Stored items
■ ■ ■ ■ ■ ■ ■
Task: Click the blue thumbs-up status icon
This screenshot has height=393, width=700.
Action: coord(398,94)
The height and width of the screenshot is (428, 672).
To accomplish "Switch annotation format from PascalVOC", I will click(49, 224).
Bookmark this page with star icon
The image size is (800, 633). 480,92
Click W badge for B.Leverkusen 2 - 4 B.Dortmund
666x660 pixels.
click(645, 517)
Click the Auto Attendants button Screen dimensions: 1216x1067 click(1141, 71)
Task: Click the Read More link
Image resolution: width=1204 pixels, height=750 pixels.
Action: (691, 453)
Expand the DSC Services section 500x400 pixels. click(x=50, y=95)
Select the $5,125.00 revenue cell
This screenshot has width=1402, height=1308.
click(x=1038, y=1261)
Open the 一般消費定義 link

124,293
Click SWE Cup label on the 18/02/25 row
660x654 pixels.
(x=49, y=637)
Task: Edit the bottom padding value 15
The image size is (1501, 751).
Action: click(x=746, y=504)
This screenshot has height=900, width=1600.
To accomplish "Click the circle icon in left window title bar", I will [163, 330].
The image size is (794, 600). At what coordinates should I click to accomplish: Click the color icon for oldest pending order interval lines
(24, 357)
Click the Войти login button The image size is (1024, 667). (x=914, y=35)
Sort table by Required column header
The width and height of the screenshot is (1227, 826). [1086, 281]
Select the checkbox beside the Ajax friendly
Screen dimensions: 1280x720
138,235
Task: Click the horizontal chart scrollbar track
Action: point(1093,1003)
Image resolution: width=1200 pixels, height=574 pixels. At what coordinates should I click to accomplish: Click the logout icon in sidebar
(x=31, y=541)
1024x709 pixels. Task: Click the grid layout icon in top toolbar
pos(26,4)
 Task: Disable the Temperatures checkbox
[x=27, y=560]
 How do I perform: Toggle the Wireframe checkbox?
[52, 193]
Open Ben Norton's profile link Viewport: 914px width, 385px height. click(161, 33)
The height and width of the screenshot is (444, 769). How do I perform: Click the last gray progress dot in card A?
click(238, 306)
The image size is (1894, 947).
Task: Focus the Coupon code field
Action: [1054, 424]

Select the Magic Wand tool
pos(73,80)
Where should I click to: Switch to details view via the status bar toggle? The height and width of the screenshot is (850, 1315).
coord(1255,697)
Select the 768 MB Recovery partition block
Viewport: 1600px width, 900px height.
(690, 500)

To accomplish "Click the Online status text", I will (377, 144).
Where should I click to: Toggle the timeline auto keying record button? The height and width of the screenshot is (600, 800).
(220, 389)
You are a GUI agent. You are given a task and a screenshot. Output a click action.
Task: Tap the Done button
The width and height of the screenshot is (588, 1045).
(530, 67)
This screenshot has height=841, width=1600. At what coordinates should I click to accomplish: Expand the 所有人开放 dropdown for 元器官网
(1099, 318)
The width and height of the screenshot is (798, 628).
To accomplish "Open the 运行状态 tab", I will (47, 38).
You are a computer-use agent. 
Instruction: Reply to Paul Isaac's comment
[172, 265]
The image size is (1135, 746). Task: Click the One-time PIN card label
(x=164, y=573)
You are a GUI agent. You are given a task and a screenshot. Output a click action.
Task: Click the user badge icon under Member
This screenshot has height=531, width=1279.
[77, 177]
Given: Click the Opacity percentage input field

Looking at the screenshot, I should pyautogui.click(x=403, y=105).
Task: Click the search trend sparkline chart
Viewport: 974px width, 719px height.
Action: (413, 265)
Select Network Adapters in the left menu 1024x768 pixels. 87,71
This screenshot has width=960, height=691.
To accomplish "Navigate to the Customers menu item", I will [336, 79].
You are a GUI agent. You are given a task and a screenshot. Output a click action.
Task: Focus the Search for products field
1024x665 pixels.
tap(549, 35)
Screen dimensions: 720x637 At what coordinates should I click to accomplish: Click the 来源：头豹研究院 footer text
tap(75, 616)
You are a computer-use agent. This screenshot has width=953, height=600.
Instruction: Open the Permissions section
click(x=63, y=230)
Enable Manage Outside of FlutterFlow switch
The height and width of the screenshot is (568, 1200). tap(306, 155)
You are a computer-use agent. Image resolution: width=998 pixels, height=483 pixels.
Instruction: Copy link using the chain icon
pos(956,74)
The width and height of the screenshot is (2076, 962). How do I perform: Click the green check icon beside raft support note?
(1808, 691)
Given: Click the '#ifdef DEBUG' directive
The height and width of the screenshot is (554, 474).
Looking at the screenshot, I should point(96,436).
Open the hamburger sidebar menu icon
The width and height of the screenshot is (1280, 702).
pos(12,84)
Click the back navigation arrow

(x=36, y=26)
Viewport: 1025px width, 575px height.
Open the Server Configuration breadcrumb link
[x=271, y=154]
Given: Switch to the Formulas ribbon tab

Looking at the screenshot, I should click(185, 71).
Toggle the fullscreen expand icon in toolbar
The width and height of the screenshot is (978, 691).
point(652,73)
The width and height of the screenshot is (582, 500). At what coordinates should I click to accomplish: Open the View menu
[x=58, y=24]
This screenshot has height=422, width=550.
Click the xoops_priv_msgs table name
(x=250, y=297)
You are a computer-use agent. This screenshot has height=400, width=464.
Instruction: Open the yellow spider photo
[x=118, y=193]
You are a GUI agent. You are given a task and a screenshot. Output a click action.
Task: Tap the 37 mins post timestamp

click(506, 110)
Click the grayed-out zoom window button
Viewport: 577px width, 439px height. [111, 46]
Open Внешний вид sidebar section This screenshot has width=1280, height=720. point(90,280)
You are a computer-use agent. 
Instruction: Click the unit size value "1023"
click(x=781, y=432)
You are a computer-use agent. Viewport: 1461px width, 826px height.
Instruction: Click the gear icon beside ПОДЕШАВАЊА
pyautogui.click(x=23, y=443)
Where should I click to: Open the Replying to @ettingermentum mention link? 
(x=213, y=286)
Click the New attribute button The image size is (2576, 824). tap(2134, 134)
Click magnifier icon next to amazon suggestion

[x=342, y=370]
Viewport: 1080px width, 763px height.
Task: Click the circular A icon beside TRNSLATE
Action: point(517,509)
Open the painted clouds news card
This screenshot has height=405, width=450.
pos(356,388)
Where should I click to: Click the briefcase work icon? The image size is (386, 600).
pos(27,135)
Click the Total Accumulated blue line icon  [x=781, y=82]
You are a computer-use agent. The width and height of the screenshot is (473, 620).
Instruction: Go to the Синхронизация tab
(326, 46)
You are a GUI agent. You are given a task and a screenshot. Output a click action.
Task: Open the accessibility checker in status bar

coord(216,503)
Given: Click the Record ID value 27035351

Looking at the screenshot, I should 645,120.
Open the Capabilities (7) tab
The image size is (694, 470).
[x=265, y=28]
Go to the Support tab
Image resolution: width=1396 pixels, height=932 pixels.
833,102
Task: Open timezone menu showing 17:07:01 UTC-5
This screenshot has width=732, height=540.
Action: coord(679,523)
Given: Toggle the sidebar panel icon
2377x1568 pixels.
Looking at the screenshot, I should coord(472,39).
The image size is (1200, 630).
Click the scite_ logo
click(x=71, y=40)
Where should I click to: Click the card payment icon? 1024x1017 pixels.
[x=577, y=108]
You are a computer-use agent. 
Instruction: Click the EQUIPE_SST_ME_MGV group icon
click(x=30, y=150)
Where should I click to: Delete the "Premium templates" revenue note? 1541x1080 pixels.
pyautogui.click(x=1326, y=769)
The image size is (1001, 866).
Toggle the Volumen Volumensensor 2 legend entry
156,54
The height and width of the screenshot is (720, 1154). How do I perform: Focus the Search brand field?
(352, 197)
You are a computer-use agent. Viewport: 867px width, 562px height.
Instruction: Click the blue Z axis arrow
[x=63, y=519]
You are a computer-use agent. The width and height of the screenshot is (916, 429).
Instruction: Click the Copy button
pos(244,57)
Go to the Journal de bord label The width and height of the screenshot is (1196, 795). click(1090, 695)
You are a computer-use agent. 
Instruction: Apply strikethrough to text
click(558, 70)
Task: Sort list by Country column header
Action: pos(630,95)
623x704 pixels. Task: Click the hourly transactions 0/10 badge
■ ■ ■ ■ ■ ■ ■
▶ **YOUR ASSIGNMENT**: Only lines with the word "left" are wanted. Find and copy them from the records above.

▶ **EXERCISE RESULT**:
To accomplish "Click the circle icon in left window title bar", I will [163, 330].
Select Network Adapters in the left menu 1024x768 pixels. 87,71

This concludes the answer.